A review by nicoleswiggard
On Beauty by Zadie Smith

4.0

(i h8 howard belsey and im sticking to that.)

zadie smith’s talent for character is genuinely astonishing. the voice, the psychology, mannerisms, reactions, they are all so well shaped across the numerous people we get to know throughout this book.

what makes people beautiful? what makes them ugly? why is it so often the same thing? passion, identity, love, knowledge, religion, belief. nothing is so simply binary for humanity. we’re complex and messy and glorious. hate us, love us.

it’s practically a handbook on writing morally grey characters. its unbearable and its incredible.

zadie is brilliant, i adore

——
“The greatest lie ever told about love is that it sets you free.”

“Stop worrying about your identity and concern yourself with the people you care about, ideas that matter to you, beliefs you can stand by, tickets you can run on. Intelligent humans make those choices with their brain and hearts and they make them alone. The world does not deliver meaning to you.

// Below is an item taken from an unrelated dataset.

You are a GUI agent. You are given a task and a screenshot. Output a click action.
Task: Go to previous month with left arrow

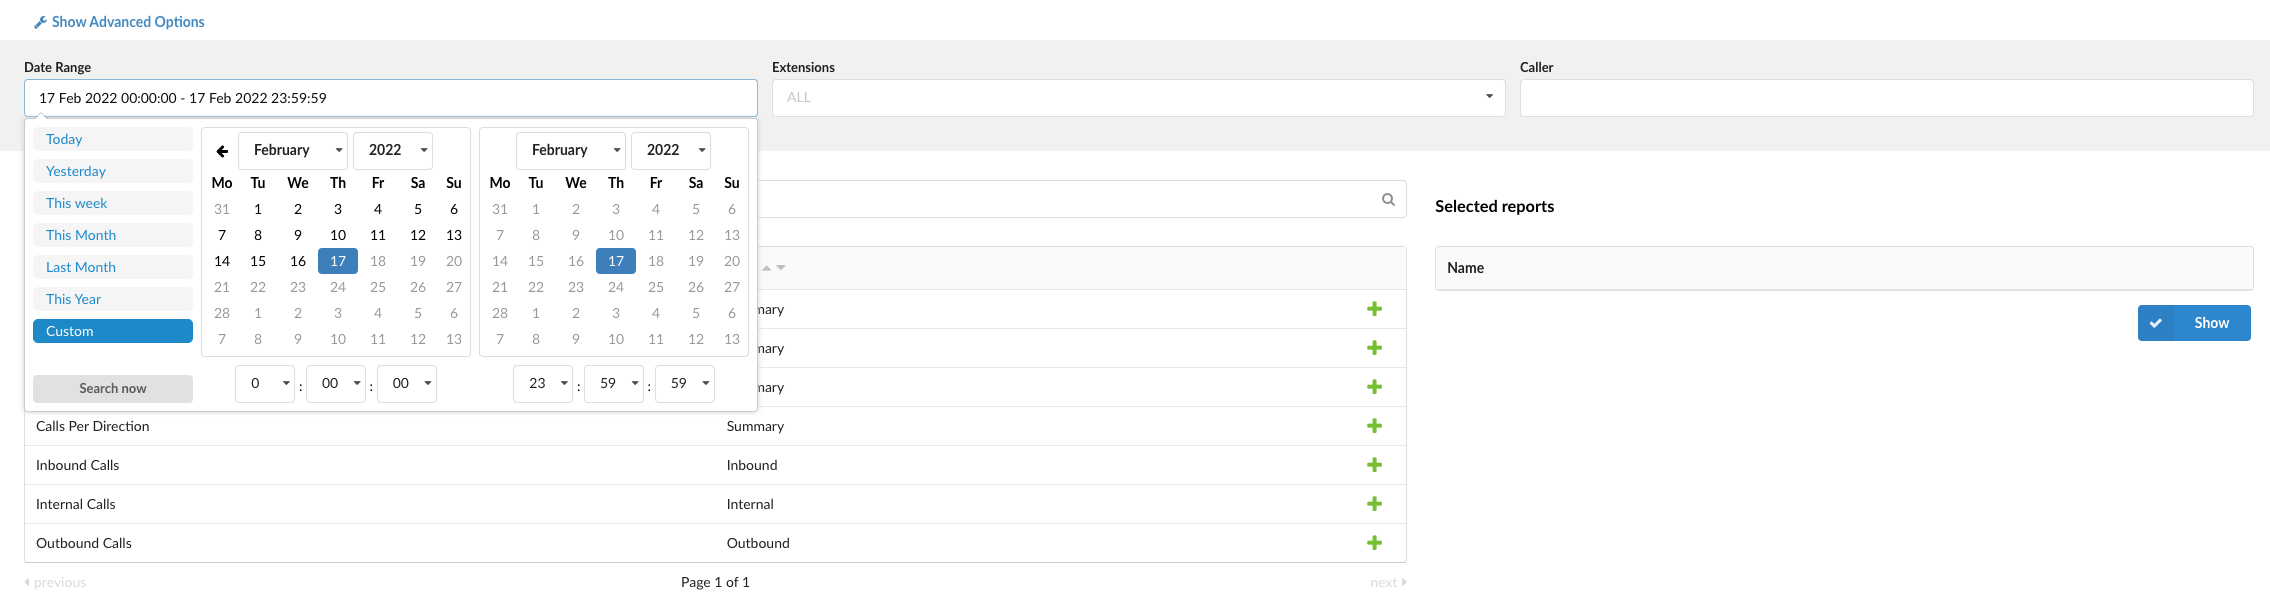(x=222, y=151)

You have to make it meaningful...and decide what you want and need and must do. It’s a tough, unimaginably lonely and complicated way to be in the world. But that’s the deal: you have to live; you can’t live by slogans, dead ideas, clichés, or national flags. Finding an identity is easy. It’s the easy way out.”

(on siblings) “He did not consider if or how or why he loved them. They were just love: they were the first evidence he had of love, and they would be the last confirmation of love when everything else fell away.”

“I am very selfish, really. I lived for love.”

“In a whisper he began begging for—and as the sun set, received—the concession people always beg for: a little more time.”